My jaw feels too tight. “Is this why you had me over here?” I ask. “To tell me you can't be associated with me anymore?”

What had I been stupid enough to think? That this was a social visit? That for the first time in a decade Christina had suddenly decided she wanted me to drop in for lunch? Or had I known all along that if I came here, it was because I was hoping for a miracle in the form of the Hallowells—even if I was too proud to admit it?

For a long moment, we just stare at each other. “No,” Christina says. “I needed to see you with my own eyes. I wanted to make sure you were…you know…all right.”

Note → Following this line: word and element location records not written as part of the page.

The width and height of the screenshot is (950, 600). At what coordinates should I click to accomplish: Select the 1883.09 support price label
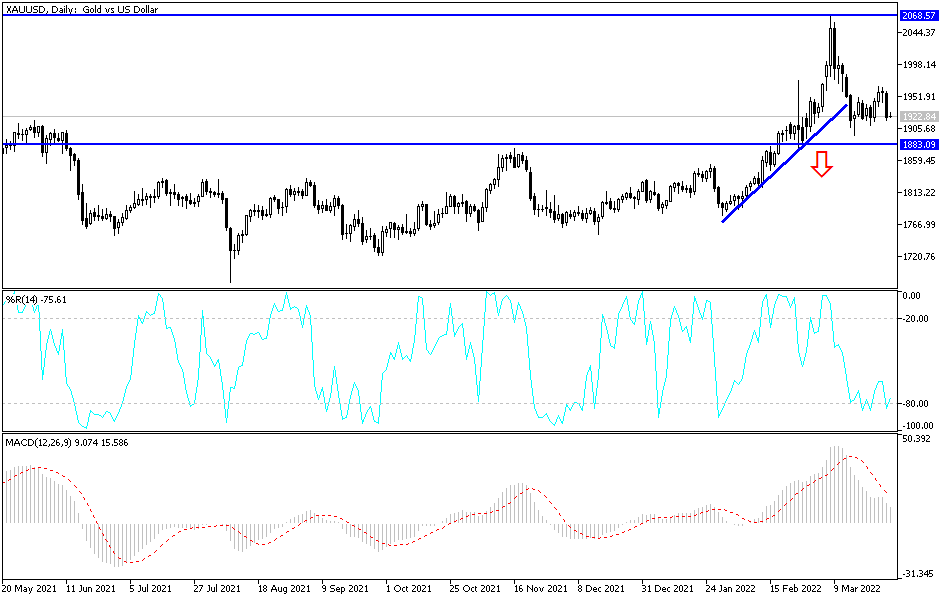(918, 144)
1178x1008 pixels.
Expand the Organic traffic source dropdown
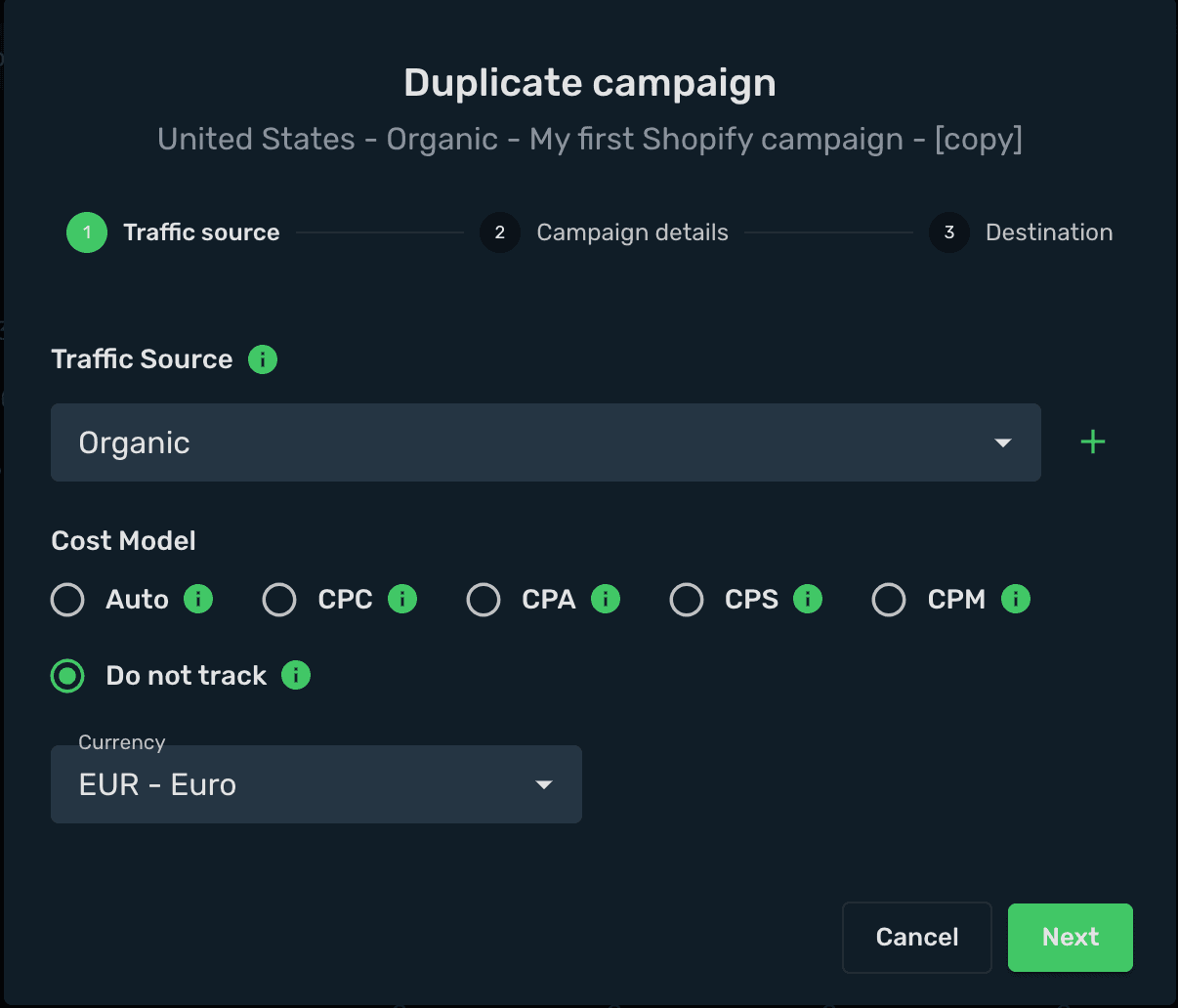coord(546,442)
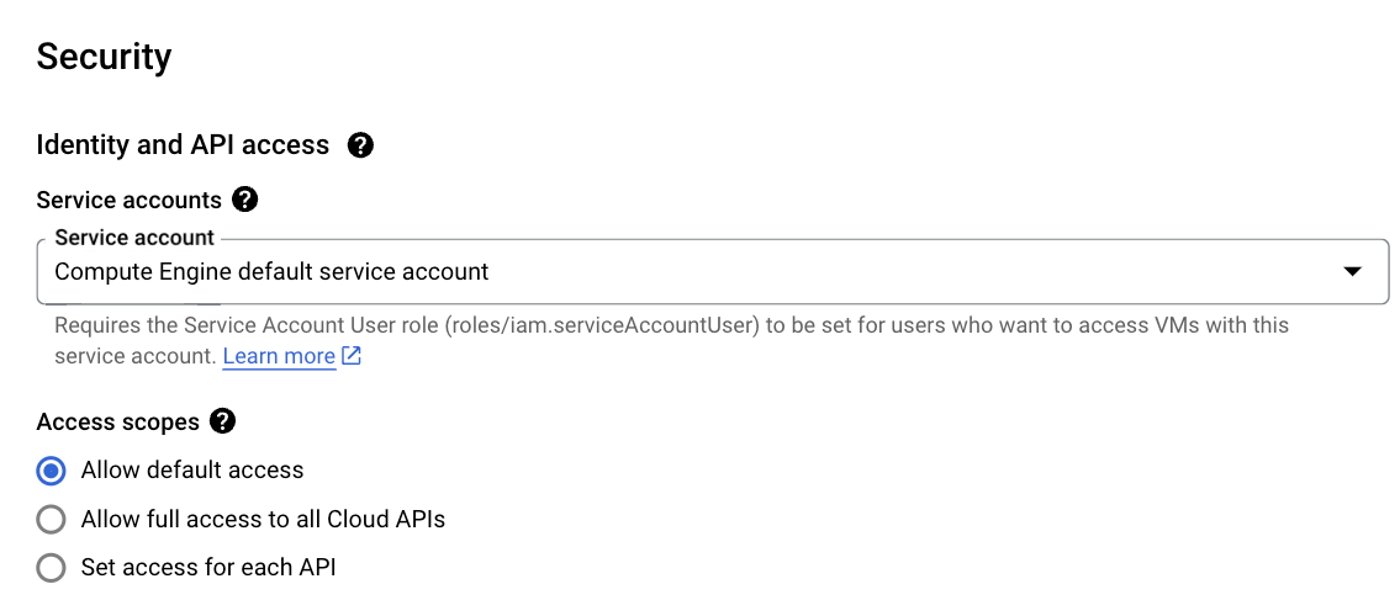Open Access scopes contextual help
The height and width of the screenshot is (616, 1400).
(x=224, y=421)
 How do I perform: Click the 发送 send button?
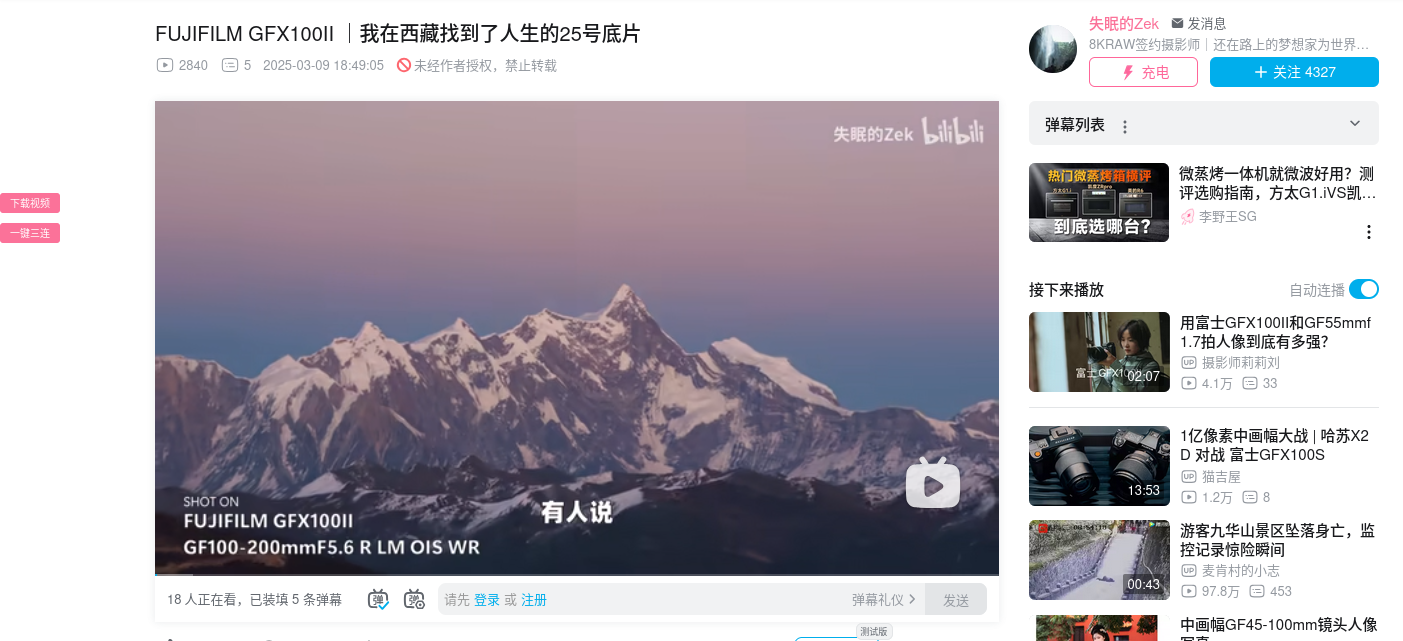pos(956,599)
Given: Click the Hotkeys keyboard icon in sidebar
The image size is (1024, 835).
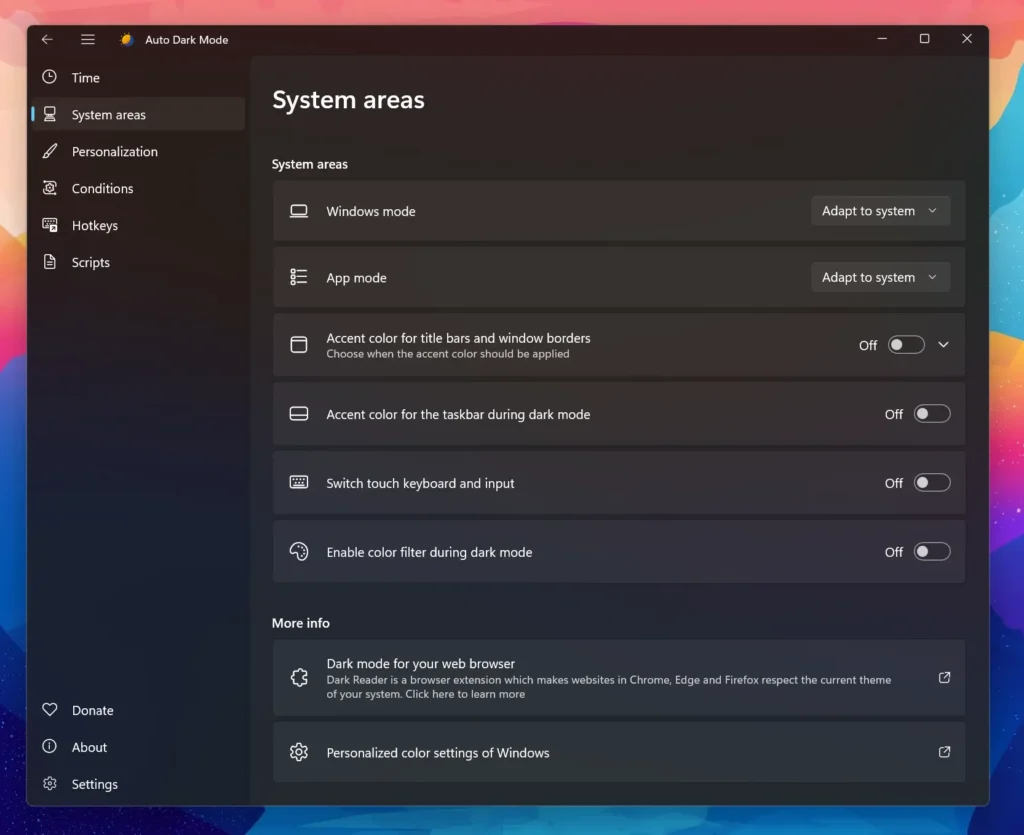Looking at the screenshot, I should [x=50, y=225].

Pride is an evil dragon; it sleeps underneath your heart and then roars when you need silence.

“Well, you can check this off your good deed list,” I say bitterly. “I'm doing
just
fine.”

“Ruth—”

I hold up my hand. “Don't, Christina, okay? Just…don't.”

I try to feel through the chain of our history for the snag, the mend in the links, where we went from being two girls who knew everything about each other—favorite ice cream flavor, favorite New Kids on the Block member, celebrity crush—to two women who knew nothing about how the other lived. Had we drifted apart, or had our closeness been the ruse? Was our familiarity due to friendship, or geography?